### Exercise aim
Exact copies of the lines below, from the one with "Task: Open the Settings tab" up to and including the one with "Click the power icon in the side panel", are what this calls for; leave out pictures.

### Records to process
□ □ □ □

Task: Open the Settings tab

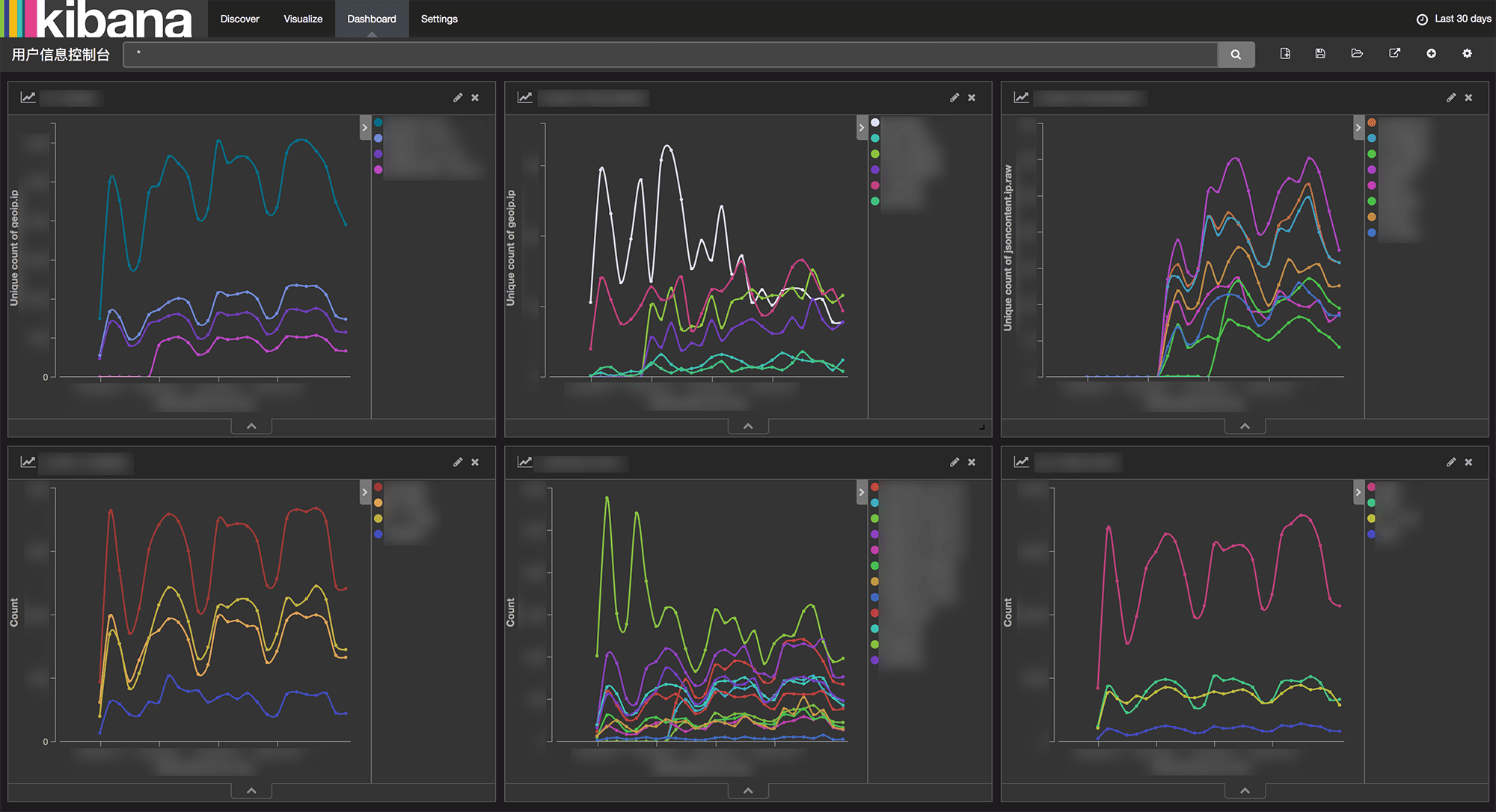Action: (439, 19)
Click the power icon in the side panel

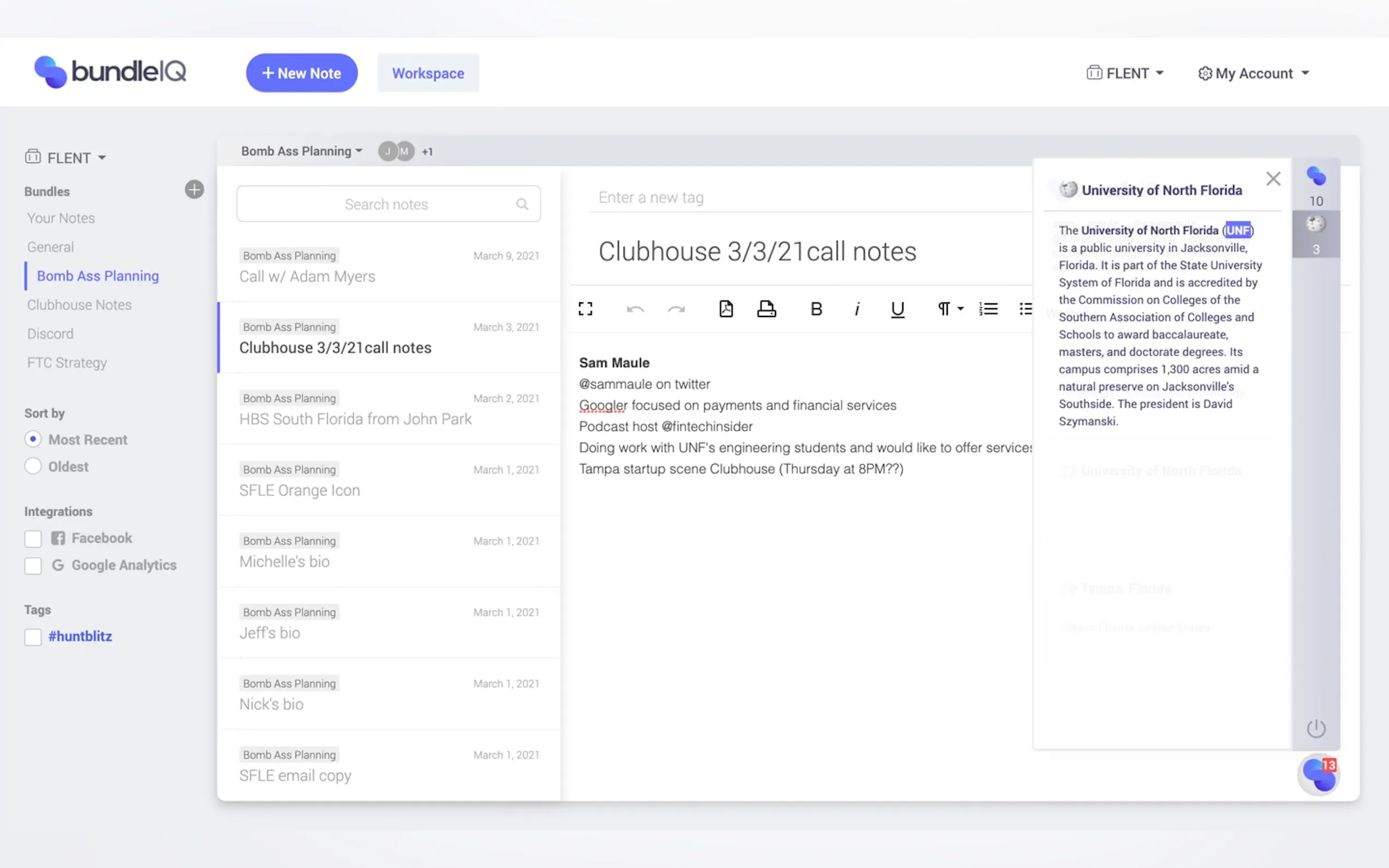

□ □ □ □

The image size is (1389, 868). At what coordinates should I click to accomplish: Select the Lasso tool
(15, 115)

□ □ □ □

### Your solution
Task: Open the Settings tab

Action: (439, 19)
Click the power icon in the side panel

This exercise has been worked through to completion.